Privacy-Enhanced Fraud Detection

Background

Insurers lose an estimated $80 billion USD to fraud every year so it’s not surprising that the global fraud detection and prevention market, currently valued at $17 billion USD, is expected to more than triple in size by 2025.

Increased spending on existing technologies, however, does not provide a guaranteed fix for all types of insurance fraud schemes. For example, state-of-the art AI and machine learning software solutions that query and analyze siloed business data have limited utility when trying to identify specific activities, such as application and duplicate claims fraud, that can only be spotted through cross-organizational data sharing.

Data Privacy Risks

Insurance companies currently have limited options when it comes to identifying fraud attributed to the intentional omission or misrepresentation of information on policy applications, or to duplicate claims submitted by a policyholder seeking reimbursements that exceed their out-of-pocket expenses. Investigations into this type of fraud currently require insurers to either share sensitive business data amongst themselves, or rely on a trusted third party to centrally store, manage and analyze sensitive business data. Both of these options are problematic from a regulatory and security perspective.

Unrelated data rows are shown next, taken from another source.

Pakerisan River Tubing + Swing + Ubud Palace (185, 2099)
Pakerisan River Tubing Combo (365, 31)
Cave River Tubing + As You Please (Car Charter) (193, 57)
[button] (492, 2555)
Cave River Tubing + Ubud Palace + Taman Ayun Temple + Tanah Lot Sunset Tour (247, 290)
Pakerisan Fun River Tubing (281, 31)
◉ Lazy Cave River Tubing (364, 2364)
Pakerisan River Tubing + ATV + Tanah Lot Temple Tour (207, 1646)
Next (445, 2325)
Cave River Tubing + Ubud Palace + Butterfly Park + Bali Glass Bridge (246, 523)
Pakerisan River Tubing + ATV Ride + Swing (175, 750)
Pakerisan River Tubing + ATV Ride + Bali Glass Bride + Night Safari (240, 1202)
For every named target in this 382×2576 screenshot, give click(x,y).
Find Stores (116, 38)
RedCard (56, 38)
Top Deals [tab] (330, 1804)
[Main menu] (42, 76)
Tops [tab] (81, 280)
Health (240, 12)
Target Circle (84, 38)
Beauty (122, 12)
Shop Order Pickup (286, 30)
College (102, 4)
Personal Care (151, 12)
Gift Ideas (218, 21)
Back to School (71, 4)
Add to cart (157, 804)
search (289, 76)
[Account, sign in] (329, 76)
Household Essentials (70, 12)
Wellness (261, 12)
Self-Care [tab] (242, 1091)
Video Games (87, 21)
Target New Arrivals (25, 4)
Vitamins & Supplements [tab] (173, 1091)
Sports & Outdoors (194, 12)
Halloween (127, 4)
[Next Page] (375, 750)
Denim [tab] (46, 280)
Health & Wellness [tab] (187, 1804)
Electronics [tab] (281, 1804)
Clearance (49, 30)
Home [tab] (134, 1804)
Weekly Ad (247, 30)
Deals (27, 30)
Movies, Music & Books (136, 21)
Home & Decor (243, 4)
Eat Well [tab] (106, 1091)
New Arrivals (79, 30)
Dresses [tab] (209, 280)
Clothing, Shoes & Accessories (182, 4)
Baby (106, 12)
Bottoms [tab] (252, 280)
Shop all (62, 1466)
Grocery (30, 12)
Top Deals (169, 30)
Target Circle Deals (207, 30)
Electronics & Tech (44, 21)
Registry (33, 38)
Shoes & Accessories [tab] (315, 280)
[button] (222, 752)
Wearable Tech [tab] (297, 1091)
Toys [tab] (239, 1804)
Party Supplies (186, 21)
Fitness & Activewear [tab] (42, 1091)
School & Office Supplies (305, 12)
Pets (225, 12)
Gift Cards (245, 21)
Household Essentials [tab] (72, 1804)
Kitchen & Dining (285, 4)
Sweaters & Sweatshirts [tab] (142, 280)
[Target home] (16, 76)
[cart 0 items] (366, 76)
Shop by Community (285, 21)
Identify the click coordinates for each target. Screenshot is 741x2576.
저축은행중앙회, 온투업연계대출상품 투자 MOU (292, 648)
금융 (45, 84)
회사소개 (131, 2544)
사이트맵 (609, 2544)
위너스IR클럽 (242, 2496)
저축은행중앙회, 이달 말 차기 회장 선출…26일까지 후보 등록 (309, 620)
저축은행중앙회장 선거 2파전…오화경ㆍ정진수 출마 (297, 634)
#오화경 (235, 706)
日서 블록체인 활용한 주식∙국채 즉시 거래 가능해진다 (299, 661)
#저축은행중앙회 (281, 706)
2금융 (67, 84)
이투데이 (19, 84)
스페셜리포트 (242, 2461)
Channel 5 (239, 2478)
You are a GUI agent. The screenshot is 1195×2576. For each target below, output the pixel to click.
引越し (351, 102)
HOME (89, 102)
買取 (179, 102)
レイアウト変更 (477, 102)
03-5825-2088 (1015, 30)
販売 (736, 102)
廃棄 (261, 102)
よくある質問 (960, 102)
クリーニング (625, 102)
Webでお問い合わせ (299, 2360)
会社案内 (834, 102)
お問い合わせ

In the first scenario, insurers who share sensitive applications and claims data may be operating in a legal grey area and, in some countries, this is a clear violation of privacy protection laws. In addition, sharing raw data for collaborative analyses exposes businesses to significant risk, particularly when competitors are able to view sensitive business information belonging to other members of their ecosystem. In the case of using a trusted third-party to aggregate and analyze insurance records, centrally stored data remains highly vulnerable to hacks, leaks and other damaging exploits – a particularly scary prospect considering that 6 in 10 companies dealt with a data breach over the past three years.

How can insurance providers collaboratively identify fraud and simultaneously comply with data privacy regulations?

How can insurers share insights about their claims and application data to identify fraud without violating data privacy protection laws and still protect their confidential business records?

HomeFraud Detection

Solution Description

QEDIT provides a cross-organizational fraud detection service using a cryptographically-secure technique called ‘private set intersection’ to help insurers identify instances of fraud similar to the scenarios described above. At its core, private set intersection allows parties to compare two or more data sets and identify matching elements within the sets without revealing any information about the data, except for the fact that certain elements intersect.

As insurers process incoming applications or claims, they are able to use their QEDIT web console or API to upload cryptographic commitments about specific, preselected line items from the corresponding documents such as the applicant’s/claimant’s name, the date and value on an invoice, or answers to certain background questions on an application. These commitments are generated by one-way functions that cannot be decrypted to reveal the original data. Private, proprietary data never leaves the insurer’s network and the cryptographic commitments stored by QEDIT are safe from hacks, leaks, and brute force attacks.

Once the cryptographic commitments are uploaded, they are instantly scanned for discrepancies on applications and matching claims. If fraudulent activity is detected, the accounts are flagged and the relevant insurance providers receive a notification so they can take action in accordance with their risk management policies. Insurers using QEDIT are able to identify instances of fraud that are only detectable in a collaborative setting, and they’re able to do so while preserving the privacy of users and remaining compliant with data privacy regulations.